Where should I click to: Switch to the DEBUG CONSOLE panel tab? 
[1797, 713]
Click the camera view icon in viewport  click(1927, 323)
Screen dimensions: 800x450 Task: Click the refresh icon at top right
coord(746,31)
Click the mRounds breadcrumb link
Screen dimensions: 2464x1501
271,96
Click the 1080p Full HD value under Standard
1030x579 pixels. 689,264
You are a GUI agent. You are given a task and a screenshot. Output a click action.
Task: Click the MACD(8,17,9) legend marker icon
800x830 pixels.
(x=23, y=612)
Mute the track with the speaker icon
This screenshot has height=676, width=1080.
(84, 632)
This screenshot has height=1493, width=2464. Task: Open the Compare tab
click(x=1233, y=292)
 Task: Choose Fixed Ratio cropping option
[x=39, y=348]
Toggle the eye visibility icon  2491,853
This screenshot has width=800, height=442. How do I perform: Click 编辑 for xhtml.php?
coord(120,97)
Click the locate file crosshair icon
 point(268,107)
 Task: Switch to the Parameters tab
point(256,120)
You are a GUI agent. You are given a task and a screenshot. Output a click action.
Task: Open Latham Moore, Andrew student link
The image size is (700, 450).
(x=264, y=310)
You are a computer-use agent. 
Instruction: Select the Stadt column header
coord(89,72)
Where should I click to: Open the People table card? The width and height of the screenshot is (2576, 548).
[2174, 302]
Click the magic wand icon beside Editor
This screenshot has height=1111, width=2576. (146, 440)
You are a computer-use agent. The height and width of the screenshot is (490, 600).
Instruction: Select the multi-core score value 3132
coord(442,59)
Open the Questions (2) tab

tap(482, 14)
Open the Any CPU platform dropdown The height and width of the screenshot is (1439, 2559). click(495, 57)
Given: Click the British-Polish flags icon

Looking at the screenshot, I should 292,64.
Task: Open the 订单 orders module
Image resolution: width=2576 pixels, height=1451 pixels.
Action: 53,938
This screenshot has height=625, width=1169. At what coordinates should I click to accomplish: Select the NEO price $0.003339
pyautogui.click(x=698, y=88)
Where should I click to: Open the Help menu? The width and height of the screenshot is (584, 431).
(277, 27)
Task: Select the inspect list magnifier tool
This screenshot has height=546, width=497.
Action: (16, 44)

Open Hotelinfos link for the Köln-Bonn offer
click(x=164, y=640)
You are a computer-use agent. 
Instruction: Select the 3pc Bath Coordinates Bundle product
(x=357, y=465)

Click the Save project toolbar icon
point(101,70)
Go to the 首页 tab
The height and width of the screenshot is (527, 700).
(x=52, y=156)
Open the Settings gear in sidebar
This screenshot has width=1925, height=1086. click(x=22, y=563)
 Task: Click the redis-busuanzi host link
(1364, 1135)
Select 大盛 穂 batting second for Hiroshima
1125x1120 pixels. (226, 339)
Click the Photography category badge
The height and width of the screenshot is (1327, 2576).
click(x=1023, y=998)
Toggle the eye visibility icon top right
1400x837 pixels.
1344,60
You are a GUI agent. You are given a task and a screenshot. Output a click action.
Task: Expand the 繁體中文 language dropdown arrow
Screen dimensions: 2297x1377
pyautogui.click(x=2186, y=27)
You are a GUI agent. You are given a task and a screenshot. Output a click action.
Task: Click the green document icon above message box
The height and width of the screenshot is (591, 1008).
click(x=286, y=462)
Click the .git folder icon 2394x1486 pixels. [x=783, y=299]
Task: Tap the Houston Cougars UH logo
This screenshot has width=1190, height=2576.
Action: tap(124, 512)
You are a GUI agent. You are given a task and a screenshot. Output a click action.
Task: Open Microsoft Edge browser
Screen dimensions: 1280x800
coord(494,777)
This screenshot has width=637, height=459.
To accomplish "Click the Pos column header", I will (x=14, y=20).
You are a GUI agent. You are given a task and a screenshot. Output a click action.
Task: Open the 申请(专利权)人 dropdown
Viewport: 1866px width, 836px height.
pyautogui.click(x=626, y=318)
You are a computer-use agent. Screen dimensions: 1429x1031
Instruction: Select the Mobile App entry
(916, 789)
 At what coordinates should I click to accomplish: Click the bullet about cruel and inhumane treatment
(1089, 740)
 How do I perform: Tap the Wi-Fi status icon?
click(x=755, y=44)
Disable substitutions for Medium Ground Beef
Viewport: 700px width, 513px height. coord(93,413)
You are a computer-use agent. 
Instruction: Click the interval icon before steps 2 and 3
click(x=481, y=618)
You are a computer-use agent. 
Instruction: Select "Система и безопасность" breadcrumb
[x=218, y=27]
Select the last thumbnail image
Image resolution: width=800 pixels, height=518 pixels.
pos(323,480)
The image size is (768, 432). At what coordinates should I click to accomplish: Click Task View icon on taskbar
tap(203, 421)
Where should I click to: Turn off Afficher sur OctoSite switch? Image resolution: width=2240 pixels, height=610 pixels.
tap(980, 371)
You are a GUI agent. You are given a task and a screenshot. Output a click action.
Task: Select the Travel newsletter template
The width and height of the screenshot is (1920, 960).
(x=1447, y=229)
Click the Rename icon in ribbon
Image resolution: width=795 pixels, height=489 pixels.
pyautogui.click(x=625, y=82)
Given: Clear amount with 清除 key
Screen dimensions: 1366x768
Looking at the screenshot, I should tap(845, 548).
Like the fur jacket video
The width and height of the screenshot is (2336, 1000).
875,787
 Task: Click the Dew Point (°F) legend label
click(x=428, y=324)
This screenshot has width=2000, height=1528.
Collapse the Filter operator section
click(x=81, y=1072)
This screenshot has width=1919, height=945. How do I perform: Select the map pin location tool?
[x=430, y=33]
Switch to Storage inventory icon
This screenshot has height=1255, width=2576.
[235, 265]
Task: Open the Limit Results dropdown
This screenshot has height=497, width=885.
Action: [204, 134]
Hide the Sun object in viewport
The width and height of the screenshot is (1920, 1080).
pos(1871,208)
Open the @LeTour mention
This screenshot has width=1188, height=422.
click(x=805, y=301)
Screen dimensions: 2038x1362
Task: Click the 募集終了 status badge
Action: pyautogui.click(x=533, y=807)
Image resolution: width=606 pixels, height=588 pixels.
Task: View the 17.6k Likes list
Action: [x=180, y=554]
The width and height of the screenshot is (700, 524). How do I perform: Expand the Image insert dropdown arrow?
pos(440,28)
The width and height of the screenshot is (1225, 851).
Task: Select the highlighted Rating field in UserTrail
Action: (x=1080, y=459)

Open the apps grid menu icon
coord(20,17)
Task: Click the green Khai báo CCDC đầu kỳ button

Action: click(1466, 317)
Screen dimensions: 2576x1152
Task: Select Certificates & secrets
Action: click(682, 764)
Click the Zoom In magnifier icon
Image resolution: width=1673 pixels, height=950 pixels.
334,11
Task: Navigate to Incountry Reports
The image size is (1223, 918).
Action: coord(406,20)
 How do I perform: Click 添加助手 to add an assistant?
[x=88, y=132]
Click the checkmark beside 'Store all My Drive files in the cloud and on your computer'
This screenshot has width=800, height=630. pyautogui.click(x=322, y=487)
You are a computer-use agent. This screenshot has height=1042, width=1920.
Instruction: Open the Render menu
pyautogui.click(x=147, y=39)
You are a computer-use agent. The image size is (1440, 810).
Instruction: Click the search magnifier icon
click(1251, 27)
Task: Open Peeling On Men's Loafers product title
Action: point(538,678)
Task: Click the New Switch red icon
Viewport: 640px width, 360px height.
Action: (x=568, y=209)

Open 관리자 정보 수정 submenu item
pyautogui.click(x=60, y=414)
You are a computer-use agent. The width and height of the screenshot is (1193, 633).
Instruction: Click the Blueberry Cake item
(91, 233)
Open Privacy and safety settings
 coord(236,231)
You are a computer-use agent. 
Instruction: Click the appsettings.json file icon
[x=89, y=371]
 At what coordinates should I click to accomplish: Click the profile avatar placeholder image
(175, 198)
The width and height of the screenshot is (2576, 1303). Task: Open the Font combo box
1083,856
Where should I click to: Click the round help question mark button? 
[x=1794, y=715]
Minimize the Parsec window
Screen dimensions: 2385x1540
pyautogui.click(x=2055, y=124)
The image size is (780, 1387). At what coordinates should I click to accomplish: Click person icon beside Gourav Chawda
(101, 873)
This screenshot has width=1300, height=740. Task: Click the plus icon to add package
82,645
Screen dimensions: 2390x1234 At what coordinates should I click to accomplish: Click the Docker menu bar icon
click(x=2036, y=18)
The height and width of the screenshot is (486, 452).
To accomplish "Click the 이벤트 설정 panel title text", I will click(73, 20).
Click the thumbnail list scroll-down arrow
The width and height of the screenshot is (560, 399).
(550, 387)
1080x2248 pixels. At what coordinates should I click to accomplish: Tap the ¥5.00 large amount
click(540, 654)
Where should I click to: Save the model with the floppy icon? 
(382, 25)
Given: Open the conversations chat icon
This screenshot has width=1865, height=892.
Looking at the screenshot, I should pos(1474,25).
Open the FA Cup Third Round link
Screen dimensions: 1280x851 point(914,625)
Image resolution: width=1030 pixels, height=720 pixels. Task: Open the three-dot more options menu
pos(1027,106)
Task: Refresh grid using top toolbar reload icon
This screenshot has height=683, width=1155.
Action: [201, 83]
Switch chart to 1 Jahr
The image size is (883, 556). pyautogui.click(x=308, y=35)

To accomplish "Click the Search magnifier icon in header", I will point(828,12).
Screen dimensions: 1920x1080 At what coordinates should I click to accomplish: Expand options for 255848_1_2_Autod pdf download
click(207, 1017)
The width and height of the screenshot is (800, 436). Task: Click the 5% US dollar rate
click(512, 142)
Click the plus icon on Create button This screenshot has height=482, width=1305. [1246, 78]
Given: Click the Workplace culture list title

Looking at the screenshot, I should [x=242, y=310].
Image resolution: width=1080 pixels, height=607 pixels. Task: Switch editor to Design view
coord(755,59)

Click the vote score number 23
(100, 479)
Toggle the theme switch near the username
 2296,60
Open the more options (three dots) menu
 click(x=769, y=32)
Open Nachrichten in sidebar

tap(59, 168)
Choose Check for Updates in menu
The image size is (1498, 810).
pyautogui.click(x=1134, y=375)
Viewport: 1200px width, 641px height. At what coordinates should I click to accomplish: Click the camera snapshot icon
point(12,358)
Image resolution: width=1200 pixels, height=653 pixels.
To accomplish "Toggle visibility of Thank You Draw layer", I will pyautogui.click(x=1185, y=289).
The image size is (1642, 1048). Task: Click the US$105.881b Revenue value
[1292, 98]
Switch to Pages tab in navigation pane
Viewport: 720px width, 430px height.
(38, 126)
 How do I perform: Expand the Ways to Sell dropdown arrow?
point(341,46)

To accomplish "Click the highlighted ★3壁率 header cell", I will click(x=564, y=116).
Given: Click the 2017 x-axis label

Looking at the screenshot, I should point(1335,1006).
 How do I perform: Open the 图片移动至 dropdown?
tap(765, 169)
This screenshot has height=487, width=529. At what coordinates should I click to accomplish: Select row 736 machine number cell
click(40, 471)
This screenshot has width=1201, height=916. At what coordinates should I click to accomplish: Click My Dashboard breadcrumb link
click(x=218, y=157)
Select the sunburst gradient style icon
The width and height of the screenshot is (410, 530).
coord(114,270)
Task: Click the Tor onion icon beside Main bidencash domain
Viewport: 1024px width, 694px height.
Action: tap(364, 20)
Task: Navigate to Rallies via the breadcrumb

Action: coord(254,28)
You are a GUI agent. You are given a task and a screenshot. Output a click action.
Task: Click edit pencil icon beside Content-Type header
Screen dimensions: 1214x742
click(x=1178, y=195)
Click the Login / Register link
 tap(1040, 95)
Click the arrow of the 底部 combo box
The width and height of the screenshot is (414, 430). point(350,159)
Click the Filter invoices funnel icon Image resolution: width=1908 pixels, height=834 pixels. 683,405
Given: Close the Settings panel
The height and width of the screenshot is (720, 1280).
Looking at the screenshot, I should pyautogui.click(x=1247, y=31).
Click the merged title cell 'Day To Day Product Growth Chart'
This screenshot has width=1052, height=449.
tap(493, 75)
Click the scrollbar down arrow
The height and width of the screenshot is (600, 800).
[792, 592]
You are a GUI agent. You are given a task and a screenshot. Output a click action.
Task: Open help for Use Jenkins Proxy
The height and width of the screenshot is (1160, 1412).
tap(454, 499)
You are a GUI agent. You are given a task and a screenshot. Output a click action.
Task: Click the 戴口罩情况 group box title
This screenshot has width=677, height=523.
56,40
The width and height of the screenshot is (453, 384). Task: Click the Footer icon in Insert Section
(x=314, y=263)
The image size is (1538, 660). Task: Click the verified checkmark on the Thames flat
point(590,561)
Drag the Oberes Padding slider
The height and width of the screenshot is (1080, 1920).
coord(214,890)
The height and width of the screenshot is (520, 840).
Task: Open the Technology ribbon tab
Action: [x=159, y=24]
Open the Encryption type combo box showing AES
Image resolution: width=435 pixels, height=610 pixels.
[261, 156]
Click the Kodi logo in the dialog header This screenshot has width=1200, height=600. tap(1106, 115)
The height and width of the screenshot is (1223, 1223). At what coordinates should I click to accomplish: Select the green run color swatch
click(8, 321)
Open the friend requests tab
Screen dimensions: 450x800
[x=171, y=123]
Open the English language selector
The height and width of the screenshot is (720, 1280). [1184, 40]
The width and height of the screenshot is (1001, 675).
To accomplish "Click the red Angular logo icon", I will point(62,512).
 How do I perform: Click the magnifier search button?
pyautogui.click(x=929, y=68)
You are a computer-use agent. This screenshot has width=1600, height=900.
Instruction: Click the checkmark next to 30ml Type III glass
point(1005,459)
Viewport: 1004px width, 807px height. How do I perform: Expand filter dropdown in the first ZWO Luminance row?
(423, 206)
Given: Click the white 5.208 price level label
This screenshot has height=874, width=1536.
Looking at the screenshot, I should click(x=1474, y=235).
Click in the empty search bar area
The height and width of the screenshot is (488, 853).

- What is required -
Arrange the rows from the line containing "Viewport: 1004px width, 807px" through the line containing "Looking at the screenshot, I should click(x=1474, y=235)." as a two-column CSV with the headers task and answer, one line per row. Put each value in its own quoted field, with any line breaks replaced by spaces.

- Problem solution -
task,answer
"Viewport: 1004px width, 807px height. How do I perform: Expand filter dropdown in the first ZWO Luminance row?","(423, 206)"
"Given: Click the white 5.208 price level label This screenshot has height=874, width=1536.","Looking at the screenshot, I should click(x=1474, y=235)."